Sieben Jahre haben die Düsseldorfer nicht mehr auf einer deutschen Bühne gestanden. Bei fast allen Künstlern würde man von einem Comeback-Versuch sprechen – nicht so bei Kraftwerk, denn sie waren mit ihrer extremen Musik immer präsent, schoben sich mit ihren Platten in unser Gedächtnis, schrieben deutsche Musikgeschichte, schreiben sie immer noch.

Kraftwerk-Musik ist der Versuch einer geistig-musikalischen Aufarbeitung unserer Gegenwart, der Technik, der Menschen, der (Wieder)-findung unseres Ich-Seins. Kraftwerk sind nicht die Erfinder der Computertechnik schlechthin, sie benutzen sie, machen sie für ihre Philosophie gangbar. Der Mensch beherrscht die Technik. Nicht umgekehrt. Und was bei oberflächlichem Betrachten nach billigem Geschäft, nach blanker Show aussieht, ist für Hütter & Co. der Versuch, in neue, andere Dimensionen des Denkens und des künstlerischen Handelns vorzudringen, sich eine eigene (Über-)Lebens-Philosophie aufzubauen.
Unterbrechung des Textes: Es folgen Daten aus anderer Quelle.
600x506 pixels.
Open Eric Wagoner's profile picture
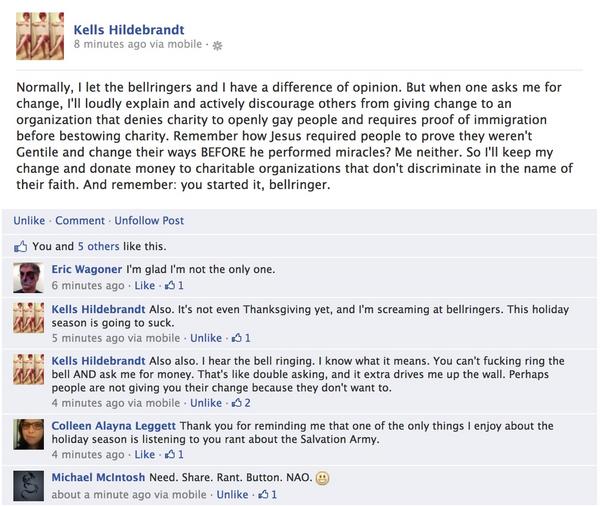tap(31, 276)
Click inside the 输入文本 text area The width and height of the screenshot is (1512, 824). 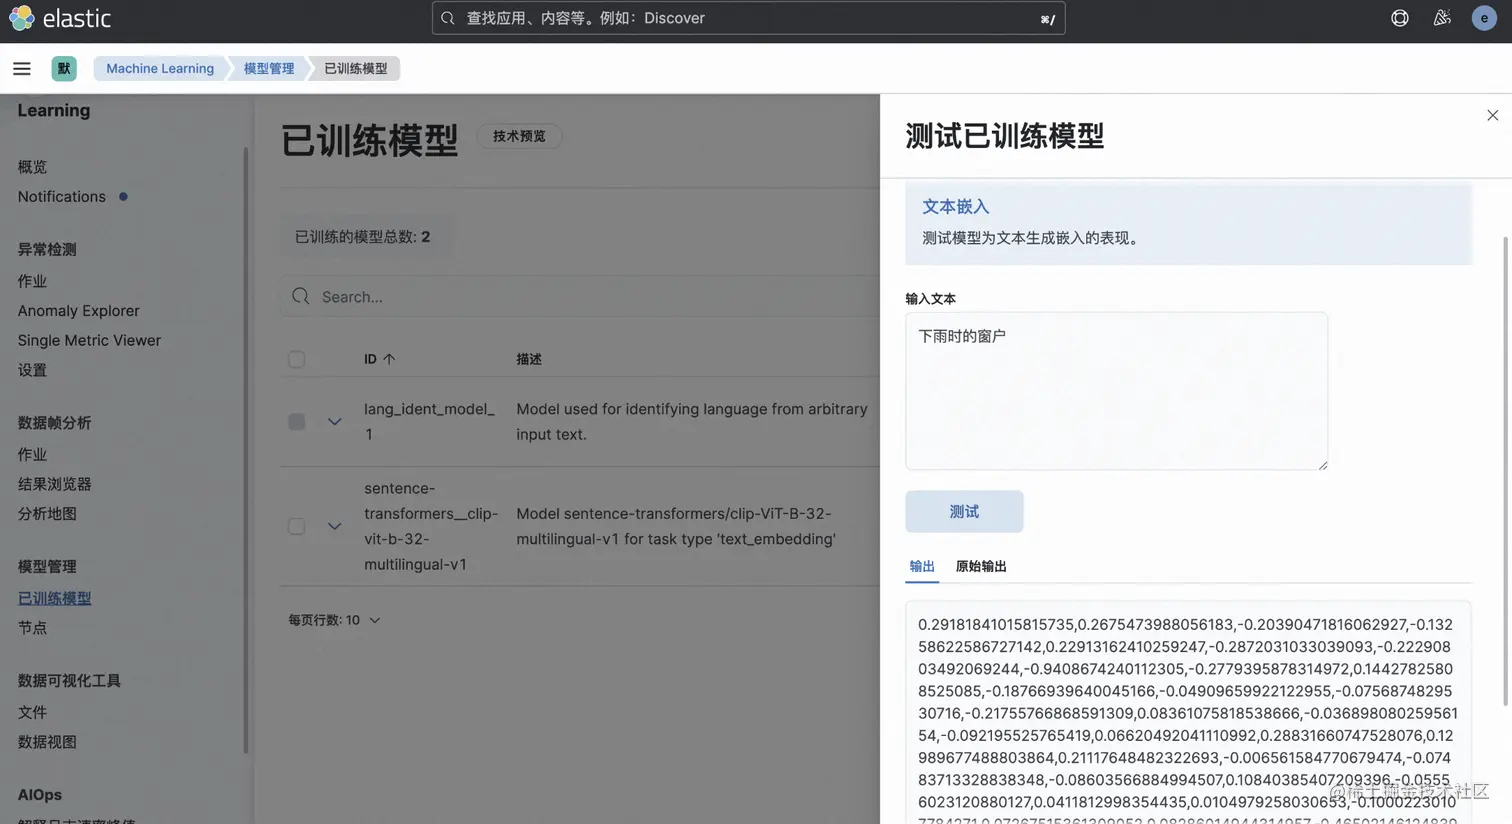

Die, die Kraftwerk nicht wirklich kennen, können auch nicht erkennen, daß die vordergründig schlichte, einfache Pop-Musik Teil des Konzeptes zum Begreifen dieses vielschichtigen Mediums Wellen/Töne/Bilder/Emotionen ist.

Farben werden auf Tag/Nacht schwarz/weiß reduziert. Ein gleichschenkliges Dreieck, vier riesige TV -Bildschirme, karge sowie plastische Filme werden sparsam zu den Songs eingespielt, die in ihren Basis-Tracks vom Band ablaufen, jedoch immer durch das verblüffend homogene Live-Spiel der ebenfalls sich dem Gesamtbild (schwarze Kleidung) unterordnenden Musiker verstärkt wird. Sie spielen Songs der aktuellen LP COMPUTERWELT, nahtloser Übergang zu Bekanntem: „Autobahn“, „TEE“, „Neonlicht“, „Das Modell“, „Radioaktivität“. Die künstlich erzeugten Töne beginnen zu leben, sind voller Wärme. Kopfmusik, die voll den Bauch trifft Korrekturen werden vorgenommen – „Radioaktivität“, heute ein Song, der auch vor den Gefahren dieser Energie warnt. Bewußt wird, wie sehr Ralf, Florian, Wolfgang und Karl der Zeit, besser den Gedankenprozessen, vorausliefen und laufen, wie sehr sie einem ständig pulsierenden Denkprozeß unterliegen, wie sie die oft fremde Technik wieder begreiflich machen – „Taschenrechner“, gespielt auf elektronischen Kinderinstrumenten und eben einem Töne erzeugenden Taschenrechner. Das Spiel gerät zum Spiel; Hunderte tanzen. Eine Jugend, die begriffen hat, daß unser Leben auch Zwischentöne hat! Ein beeindruckendes Konzert-Erlebnis.